**What you need to do:**
Your answer should consist of every line in the records that holds "computer".

(Saved entries)
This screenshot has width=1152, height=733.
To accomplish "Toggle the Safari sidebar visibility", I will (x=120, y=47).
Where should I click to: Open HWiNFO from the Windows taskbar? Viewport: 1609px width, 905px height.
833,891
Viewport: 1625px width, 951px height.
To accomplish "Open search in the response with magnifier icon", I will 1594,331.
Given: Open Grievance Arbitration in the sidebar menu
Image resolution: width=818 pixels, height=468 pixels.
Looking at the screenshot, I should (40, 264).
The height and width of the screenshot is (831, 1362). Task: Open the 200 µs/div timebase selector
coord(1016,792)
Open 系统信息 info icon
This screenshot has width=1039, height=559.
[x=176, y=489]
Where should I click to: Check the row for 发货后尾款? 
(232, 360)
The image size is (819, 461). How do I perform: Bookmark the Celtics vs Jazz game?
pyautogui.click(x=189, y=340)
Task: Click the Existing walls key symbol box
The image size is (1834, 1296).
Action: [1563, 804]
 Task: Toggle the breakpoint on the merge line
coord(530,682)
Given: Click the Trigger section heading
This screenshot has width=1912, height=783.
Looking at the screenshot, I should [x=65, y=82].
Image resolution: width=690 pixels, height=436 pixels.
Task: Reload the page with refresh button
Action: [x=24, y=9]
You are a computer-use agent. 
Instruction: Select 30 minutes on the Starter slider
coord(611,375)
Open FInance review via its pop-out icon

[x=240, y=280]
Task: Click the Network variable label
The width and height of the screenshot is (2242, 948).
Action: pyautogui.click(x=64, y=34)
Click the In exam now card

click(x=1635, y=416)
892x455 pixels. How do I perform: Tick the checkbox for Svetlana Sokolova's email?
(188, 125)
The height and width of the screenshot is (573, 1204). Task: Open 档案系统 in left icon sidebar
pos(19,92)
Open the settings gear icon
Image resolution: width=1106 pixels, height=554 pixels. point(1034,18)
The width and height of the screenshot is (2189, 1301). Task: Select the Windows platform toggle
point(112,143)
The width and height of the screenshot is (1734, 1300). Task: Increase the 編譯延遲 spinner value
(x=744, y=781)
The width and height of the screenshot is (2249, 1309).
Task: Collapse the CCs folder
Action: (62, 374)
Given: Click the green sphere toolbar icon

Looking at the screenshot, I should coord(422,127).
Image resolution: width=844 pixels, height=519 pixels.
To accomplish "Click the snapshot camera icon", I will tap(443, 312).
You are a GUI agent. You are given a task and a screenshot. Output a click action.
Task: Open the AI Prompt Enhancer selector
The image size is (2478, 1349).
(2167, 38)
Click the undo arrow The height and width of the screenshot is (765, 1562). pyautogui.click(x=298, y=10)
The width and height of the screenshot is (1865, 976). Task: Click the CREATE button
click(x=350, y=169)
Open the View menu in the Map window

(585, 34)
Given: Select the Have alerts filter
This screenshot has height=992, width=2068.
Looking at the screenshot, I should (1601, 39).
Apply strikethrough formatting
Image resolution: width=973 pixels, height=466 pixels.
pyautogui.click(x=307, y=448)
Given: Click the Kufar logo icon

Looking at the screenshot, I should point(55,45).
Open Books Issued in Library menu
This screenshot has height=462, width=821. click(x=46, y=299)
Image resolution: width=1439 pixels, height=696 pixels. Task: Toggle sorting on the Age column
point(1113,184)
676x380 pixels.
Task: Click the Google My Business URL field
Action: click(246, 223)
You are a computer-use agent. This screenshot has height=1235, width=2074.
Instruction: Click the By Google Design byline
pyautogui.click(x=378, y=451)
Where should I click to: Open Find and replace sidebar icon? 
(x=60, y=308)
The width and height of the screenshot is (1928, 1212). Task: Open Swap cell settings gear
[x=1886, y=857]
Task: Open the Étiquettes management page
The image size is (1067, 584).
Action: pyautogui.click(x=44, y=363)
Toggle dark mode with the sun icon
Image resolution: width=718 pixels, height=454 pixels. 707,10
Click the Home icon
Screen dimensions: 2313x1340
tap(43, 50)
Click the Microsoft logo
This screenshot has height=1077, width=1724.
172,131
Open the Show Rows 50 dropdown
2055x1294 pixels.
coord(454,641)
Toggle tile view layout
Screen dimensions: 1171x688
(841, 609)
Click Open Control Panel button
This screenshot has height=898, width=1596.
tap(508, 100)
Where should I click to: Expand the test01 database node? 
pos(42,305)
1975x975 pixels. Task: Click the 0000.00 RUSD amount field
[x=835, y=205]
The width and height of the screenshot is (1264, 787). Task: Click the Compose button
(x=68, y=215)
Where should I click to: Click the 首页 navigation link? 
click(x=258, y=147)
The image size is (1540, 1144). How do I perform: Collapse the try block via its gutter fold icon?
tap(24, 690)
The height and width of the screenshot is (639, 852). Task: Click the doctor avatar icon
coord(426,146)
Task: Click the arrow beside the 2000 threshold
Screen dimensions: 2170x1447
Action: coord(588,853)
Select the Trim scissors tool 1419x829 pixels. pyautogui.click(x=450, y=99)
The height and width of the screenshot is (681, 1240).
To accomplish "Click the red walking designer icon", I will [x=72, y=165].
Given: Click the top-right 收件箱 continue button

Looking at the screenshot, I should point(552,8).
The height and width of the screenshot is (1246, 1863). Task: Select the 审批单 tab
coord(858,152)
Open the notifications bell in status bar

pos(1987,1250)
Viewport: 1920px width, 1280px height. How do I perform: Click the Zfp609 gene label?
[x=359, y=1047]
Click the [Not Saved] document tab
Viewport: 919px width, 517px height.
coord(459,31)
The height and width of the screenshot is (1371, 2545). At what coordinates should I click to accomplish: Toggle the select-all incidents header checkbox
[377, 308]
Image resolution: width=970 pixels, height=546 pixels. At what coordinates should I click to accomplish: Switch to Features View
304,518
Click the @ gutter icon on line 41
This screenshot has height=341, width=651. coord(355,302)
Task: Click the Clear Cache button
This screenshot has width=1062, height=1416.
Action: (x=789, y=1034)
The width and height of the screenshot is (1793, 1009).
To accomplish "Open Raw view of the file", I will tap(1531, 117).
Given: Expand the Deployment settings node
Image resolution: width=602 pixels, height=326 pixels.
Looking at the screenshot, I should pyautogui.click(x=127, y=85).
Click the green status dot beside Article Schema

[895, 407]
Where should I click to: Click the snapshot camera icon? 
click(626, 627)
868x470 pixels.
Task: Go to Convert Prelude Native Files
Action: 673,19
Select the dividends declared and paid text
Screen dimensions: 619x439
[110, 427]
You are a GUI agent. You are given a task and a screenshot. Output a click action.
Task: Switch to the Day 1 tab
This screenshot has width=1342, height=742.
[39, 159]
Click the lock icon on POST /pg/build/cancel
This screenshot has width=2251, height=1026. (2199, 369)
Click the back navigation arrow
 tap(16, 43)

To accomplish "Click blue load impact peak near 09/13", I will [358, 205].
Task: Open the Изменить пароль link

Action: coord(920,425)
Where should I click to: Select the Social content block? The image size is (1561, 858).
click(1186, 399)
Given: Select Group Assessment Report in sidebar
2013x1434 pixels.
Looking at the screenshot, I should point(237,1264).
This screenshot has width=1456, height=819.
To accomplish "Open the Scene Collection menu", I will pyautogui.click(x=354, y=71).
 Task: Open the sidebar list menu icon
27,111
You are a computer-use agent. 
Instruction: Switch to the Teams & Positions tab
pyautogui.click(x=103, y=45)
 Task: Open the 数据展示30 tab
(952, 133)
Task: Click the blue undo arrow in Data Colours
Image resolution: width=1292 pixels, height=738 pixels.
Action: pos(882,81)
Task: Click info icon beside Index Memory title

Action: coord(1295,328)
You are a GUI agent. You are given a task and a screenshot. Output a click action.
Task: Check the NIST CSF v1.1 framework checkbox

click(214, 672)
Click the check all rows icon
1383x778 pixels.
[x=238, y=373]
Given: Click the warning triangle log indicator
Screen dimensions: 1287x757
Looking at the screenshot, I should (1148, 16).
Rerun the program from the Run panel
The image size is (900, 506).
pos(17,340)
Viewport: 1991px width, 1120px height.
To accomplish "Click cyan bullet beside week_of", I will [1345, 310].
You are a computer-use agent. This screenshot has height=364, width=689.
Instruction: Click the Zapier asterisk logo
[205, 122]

**Answer below:**
You are a computer-use agent. 
You are a computer-use agent. This screenshot has height=1235, width=2074.
You are a computer-use agent. 
You are a computer-use agent. This screenshot has height=364, width=689.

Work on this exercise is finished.